A morte súbita de pastagens está preocupando os pecuaristas de Mato Grosso. Segundo levantamento feito pelo Instituto Mato-grossense de Economia Agropecuária (Imea) em 2011, 57% dos pecuaristas do Estado enfrentam problemas com a doença em suas propriedades. Dos 25,8 milhões de hectares de pastagens em Mato Grosso, 2,23 milhões de ha estão com esta enfermidade, causando prejuízos da ordem de R$ 2,5 bilhões anualmente. Uma das alternativas para evitar a doença é a integração Lavoura-Pecuária-Floresta (iLPF). Para orientar os produtores sobre o assunto, a Federação da Agricultura e Pecuária de Mato Grosso (Famato) em parceria com a empresa DowAgroSciences realizou um ciclo de palestras sobre o tema, durante o mês de novembro, em nove municípios de Mato Grosso. Ao todo, aproximadamente 350 pecuaristas participaram dos encontros.

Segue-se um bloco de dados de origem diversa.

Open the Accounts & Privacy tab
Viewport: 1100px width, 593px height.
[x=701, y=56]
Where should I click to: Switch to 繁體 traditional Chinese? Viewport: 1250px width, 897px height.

Os pecuaristas devem adotar algumas medidas para evitar e controlar a doença, como escolher uma planta forrageira adaptada a cada área, fazer o controle imediato e constante de plantas e pragas invasoras quando detectadas, em especial o combate a cigarrinha, e a correção da fertilidade do solo. "A pecuária não abre mais novas áreas e vem cedendo terreno para a agricultura, por isso é importante cuidar das áreas já utilizadas. Uma das alternativas é a integração Lavoura-Pecuária-Floresta (iLPF), que eleva a fertilidade solo, aumenta a eficiência nutricional da pecuária e agrega valor às atividades e à propriedade", informa o analista de Pecuária do Núcleo Técnico da Famato, Rafael Linhares.
A morte súbita de pastagem, também conhecida como Síndrome da Morte do Braquiarão, é a consequência de diversos fatores que durante muito tempo acarretam na perda de pastagens. Assim como em outros Estados, em Mato Grosso a preocupação é grande em relação a doença. Diante do avanço desta síndrome em grandes áreas, ela está deixando o pecuarista com menos pastos disponíveis para alimentação do seu rebanho.

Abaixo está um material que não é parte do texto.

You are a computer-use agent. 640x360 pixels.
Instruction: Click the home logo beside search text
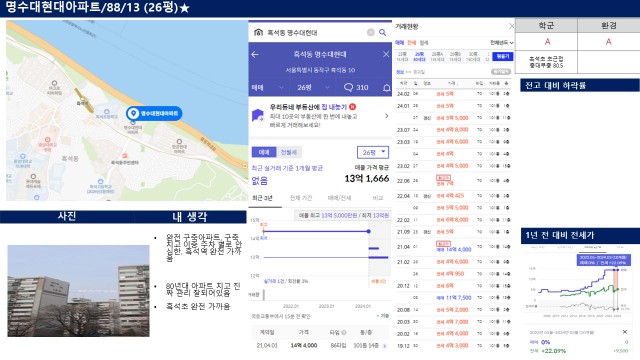pyautogui.click(x=258, y=32)
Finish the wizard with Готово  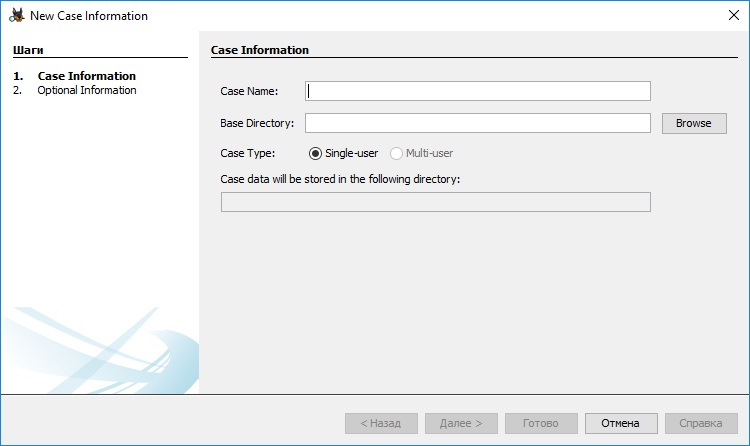[541, 423]
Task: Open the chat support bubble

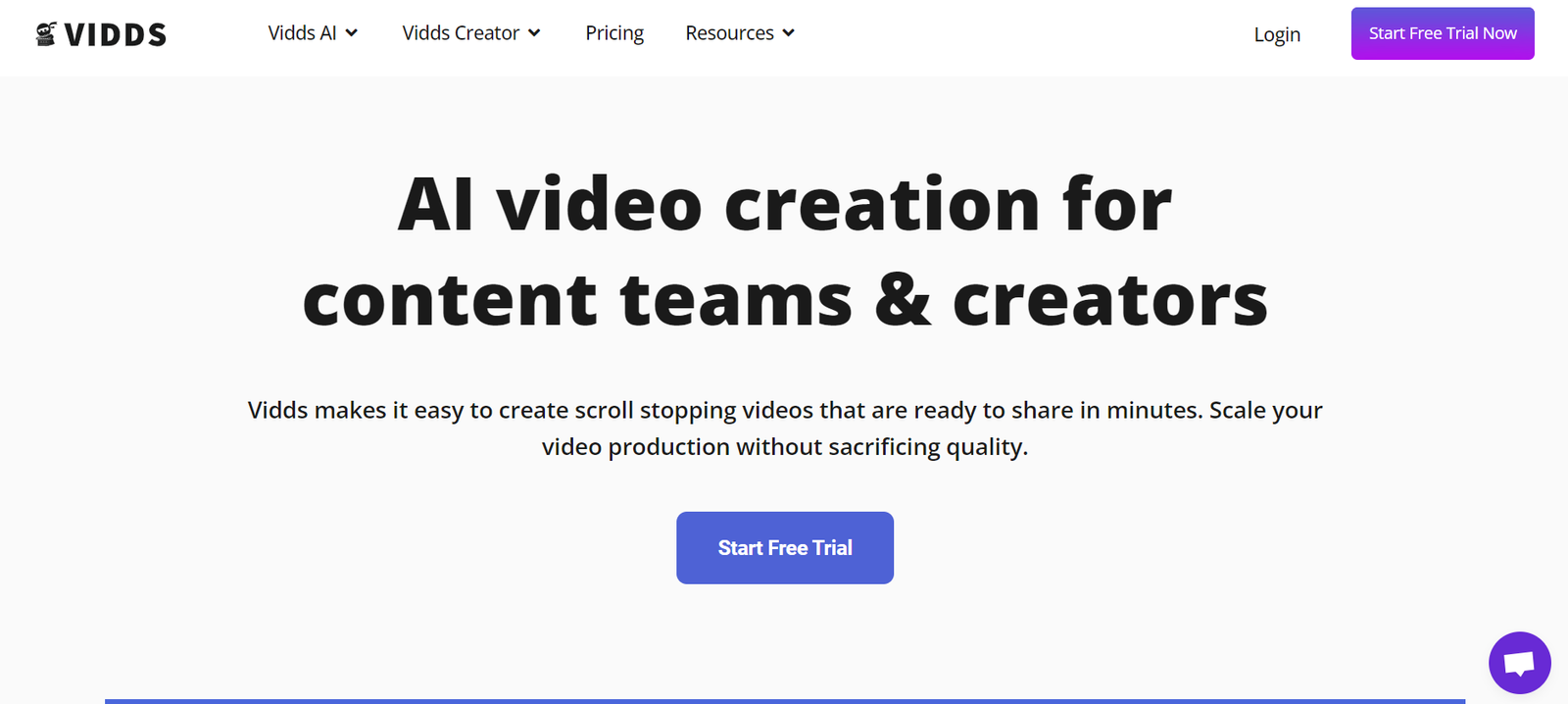Action: coord(1519,663)
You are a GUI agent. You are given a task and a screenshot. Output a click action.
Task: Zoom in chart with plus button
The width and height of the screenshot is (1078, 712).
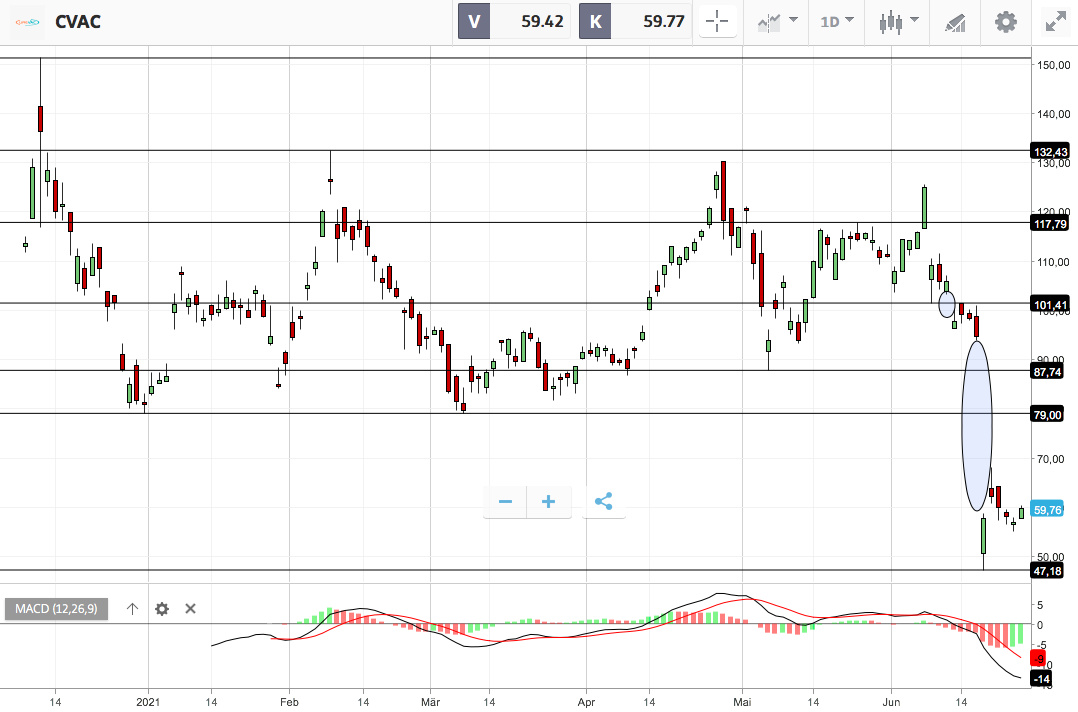click(x=549, y=502)
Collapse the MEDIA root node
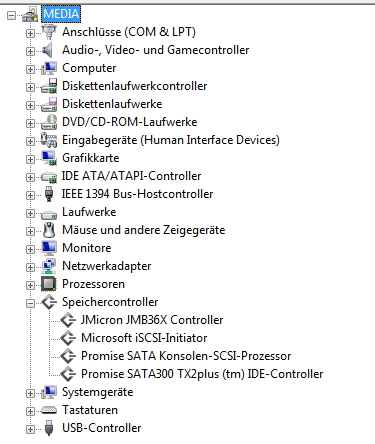 [11, 15]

Segundo o diretor de Relações Institucionais da Famato, Rogério Romanini, a falta de monitoramento adequado da doença e de suas causas ocasionou o agravamento da morte súbita de pastagens ao longo dos anos em Mato Grosso. "Os fatores que levam à morte das pastagens envolvem o perfil e a fertilidade do solo, que aliados ao manejo incorreto do pasto e ao ataque de pragas e plantas daninhas fizeram com que a doença se alastrasse por todo o Estado", explica Romanini.